━━━━━ Source document

In a mark-sweep collection, the collector first examines the program variables; any blocks of memory pointed to are added to a list of blocks to be examined. For each block on that list, it sets a flag (the mark) on the block to show that it is still required, and also that it has been processed. It also adds to the list any blocks pointed to by that block that have not yet been marked. In this way, all blocks that can be reached by the program are marked.
In the second phase, the collector sweeps all allocated memory, searching for blocks that have not been marked. If it finds any, it returns them to the allocator for reuse.
Five memory blocks, three of which are reachable from program variables.
In the diagram above, block 1 is directly accessible from a program variable, and blocks 2 and 3 are indirectly accessible. Blocks 4 and 5 cannot be reached by the program. The first step would mark block 1, and remember blocks 2 and 3 for later processing. The second step would mark block 2. The third step would mark block 3, but wouldn’t remember block 2 as it is already marked. The sweep phase would ignore blocks 1, 2, and 3 because they are marked, but would recycle blocks 4 and 5.
The two drawbacks of simple mark-sweep collection are:
---it must scan the entire memory in use before any memory can be freed;
---it must run to completion or, if interrupted, start again from scratch.
If a system requires real-time or interactive response, then simple mark-sweep collection may be unsuitable as it stands, but many more sophisticated garbage collection algorithms are derived from this technique.
- 復制(Copying collection)
After many memory blocks have been allocated and recycled, there are two problems that typically occur:
1、the memory in use is widely scattered in memory, causing poor performance in the memory caches or virtual memory systems of most modern computers (known as poor locality of reference);
2、it becomes difficult to allocate large blocks because free memory is divided into small pieces, separated by blocks in use (known as external fragmentation).
One technique that can solve both these problems is copying garbage collection. A copying garbage collector may move allocated blocks around in memory and adjust any references to them to point to the new location. This is a very powerful technique and can be combined with many other types of garbage collection, such as mark-sweep collection.
The disadvantages of copying collection are:
---it is difficult to combine with incremental garbage collection (see below) because all references must be adjusted to remain consistent;
---it is difficult to combine with conservative garbage collection (see below) because references cannot be confidently adjusted;
---extra storage is required while both new and old copies of an object exist;
---copying data takes extra time (proportional to the amount of live data).
此算法把內存空間划為兩個相等的區域,每次只使用其中一個區域。垃圾回收時,遍歷當前使用區域,把正在使用中的對象復制到另外一個區域中。次算法每次只處理正在使用中的對象,因此復制成本比較小,同時復制過去以后還能進行相應的內存整理,不會出現"碎片"問題。當然,此算法的缺點也是很明顯的,就是需要兩倍內存空間。

━━━━━━━━━━
━━━━━ Supplied material

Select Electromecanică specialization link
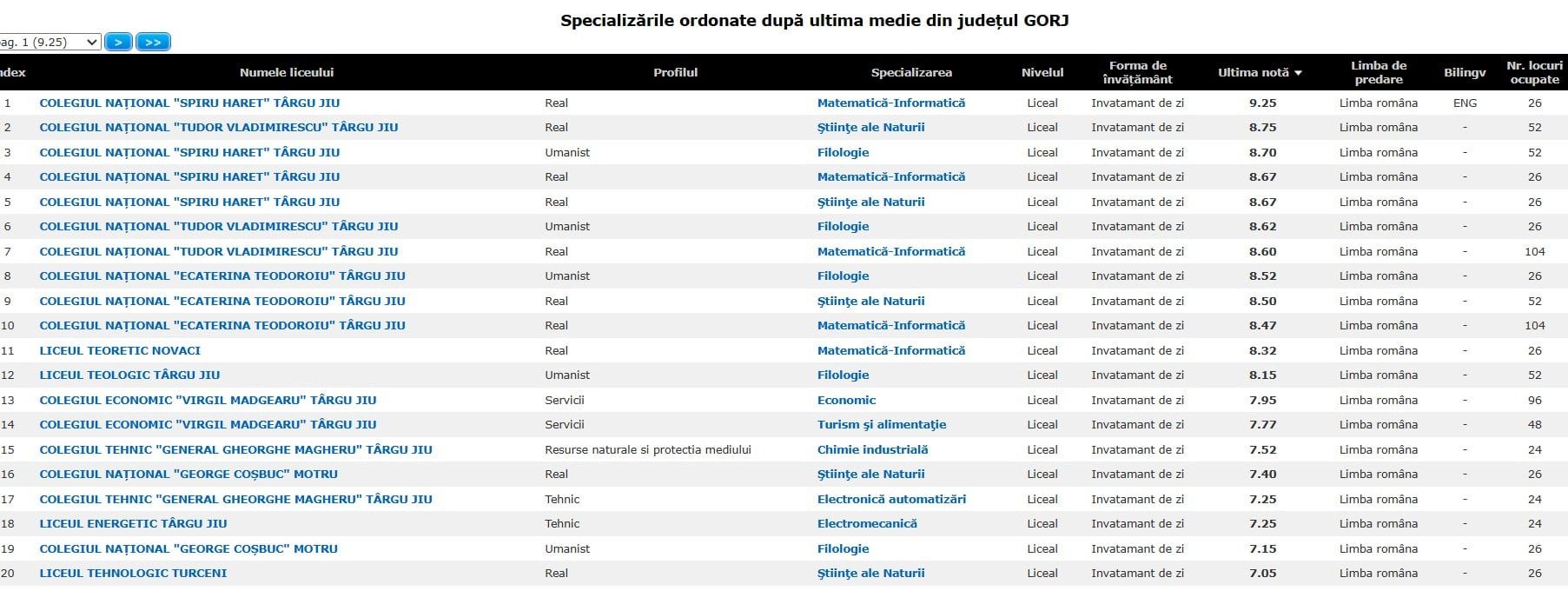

━━━━━━━━━━

[What you need to do]
• A. What disadvantages of copying collection does the garbage collection text give?
• B. Write out the part of the garbage collection text that begins at the words "In a mark-sweep" and stops after "program are marked.".
• C. In the garbage collection text, what is the name for the problem where free memory is divided into small pieces separated by blocks in use?
You won't need the listing for any of this.

[Expected answers]
• A.
- It is difficult to combine with incremental garbage collection because all references must be adjusted to remain consistent.
- It is difficult to combine with conservative garbage collection because references cannot be confidently adjusted.
- Extra storage is required while both new and old copies of an object exist.
- Copying data takes extra time (proportional to the amount of live data).

• B.
In a mark-sweep collection, the collector first examines the program variables; any blocks of memory pointed to are added to a list of blocks to be examined. For each block on that list, it sets a flag (the mark) on the block to show that it is still required, and also that it has been processed. It also adds to the list any blocks pointed to by that block that have not yet been marked. In this way, all blocks that can be reached by the program are marked.

• C. External fragmentation.